Welcome to Austin


June 5

There are some cities that are easy to describe. All you have to do is walk down their streets, and words fly out at you, getting stuck in your hair, sticking to the soles of your flip-flops, and dancing around your head like flies till you pluck them out and slip them into your bag.

My first day in Austin, which people had already pushed up onto a pedestal with praises and odes, and I walked slowly, with my camera around my shoulder and my eyes wide open. I was scouting the city, watching closely, gathering ammunition for my day’s blog. And I wasn’t disappointed.
My friend’s apartment is close to UT, Austin, and there are little shops and cafés that sprout up on street corners no matter which direction you take. The heat, the papery bougainvillea, and brown people with black hair – there is a lot here that reminds me of home. The small almost-grocery shop located right around the corner from these apartments also feeds into nostalgia. Friendship store, anyone?

The city is bubbling with energy, the laidback mellow happiness of a summer that has just started. There are young people everywhere, talking way too loudly in the night, carrying six packs of beer and walking in shorts and flip-flops. Groups of kids peering into the turtle pond, couples holding hands, or solitary souls walking to the beat of their music; like most areas around university campuses I see very few older adults or little kids. After a week in suburban Dallas, it doesn’t bother me. I like the energy, the potential for dreams. It’s like the excitement before a trip you’ve been planning for for a very long time, and the excitement just mounts as the date creeps closer. You pour a drink into a glass and it bubbles golden, frothing eagerly and swiftly. A big house in suburbia is when the glass is full to the brim and the bubbles overflow and then they start dying. And yeah, it’s a glass full of something you like to drink but the excitement is gone. It’s just there. Like all things that are just there, you start taking it for granted.
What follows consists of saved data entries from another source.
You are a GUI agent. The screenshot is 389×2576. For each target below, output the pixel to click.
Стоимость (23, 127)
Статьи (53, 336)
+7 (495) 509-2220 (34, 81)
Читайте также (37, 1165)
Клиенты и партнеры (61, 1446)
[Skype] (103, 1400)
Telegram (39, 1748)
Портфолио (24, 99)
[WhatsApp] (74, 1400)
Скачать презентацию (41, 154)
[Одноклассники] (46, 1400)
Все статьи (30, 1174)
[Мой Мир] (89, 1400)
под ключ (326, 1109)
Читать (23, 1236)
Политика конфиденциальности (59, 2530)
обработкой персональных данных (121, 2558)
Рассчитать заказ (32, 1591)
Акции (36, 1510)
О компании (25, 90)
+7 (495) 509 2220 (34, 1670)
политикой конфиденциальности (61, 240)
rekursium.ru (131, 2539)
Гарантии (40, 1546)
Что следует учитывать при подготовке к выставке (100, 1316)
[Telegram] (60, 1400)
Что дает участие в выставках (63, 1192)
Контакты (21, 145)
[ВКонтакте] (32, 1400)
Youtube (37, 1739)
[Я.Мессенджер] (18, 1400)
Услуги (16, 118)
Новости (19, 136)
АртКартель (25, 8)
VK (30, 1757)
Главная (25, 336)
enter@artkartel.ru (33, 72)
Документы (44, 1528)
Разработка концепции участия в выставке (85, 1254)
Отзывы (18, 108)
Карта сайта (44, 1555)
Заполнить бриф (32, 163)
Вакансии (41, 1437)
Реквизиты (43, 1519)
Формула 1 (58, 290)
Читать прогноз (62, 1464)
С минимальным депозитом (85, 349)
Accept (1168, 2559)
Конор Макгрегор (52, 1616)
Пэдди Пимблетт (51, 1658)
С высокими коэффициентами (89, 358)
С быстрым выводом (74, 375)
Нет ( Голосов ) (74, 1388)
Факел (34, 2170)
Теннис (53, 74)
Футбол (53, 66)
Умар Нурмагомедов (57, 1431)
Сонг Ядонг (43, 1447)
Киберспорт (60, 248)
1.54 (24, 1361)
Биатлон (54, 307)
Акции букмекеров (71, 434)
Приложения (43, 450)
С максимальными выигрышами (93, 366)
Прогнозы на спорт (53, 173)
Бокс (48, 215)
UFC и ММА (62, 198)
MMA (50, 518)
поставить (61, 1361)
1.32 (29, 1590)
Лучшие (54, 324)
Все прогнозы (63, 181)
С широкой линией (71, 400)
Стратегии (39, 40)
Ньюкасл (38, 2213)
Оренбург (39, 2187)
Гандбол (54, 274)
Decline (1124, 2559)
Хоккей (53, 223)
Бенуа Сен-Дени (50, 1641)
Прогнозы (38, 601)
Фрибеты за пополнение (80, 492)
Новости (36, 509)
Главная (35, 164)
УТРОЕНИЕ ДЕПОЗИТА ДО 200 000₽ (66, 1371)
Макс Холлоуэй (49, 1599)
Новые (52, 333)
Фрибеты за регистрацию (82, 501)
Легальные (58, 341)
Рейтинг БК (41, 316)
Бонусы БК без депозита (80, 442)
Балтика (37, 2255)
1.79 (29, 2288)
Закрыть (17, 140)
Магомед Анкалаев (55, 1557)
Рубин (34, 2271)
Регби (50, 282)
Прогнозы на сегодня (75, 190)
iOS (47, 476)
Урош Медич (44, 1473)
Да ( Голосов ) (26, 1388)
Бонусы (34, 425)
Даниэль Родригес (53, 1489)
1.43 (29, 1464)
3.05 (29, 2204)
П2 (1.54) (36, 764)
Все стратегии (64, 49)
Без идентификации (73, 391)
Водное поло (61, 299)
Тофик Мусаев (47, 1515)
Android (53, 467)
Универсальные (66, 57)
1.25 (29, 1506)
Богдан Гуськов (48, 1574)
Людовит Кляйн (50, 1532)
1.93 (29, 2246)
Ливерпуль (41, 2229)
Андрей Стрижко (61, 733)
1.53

Anyways, as usual I digress with the metaphors. There are the young people, and the cool architecture. We had Mexican food at a café on a street with works of art for homes. There was one with a square, minimalist structure and a wide balcony, with a slow moving fan in the balcony. Another with an entrance dolled up in fairy lights of all kinds, tastefully tacky. And another with its entrance slightly elevated above ground, a modern-style silver walkway angling up to it. There was a large indoor lamp placed outside next to a bright green plant by the walkway.
‘The city’s motto is to keep Austin weird,’ my friend told me.

Then there are the bugs. You can hear them in the trees. ‘Birds,’ my cousin told me, ‘crickets!’ my friend said, ‘locusts,’ her boyfriend corrected her. They buzz and hum, as loud as leaves rustling in a storm, raucous as birds at dusk. Cockroaches, and crickets, June bugs and that strange black one that hops around in the evenings by bright lights. Spiders and mosquitoes. Everybody wants to be in Austin, I guess.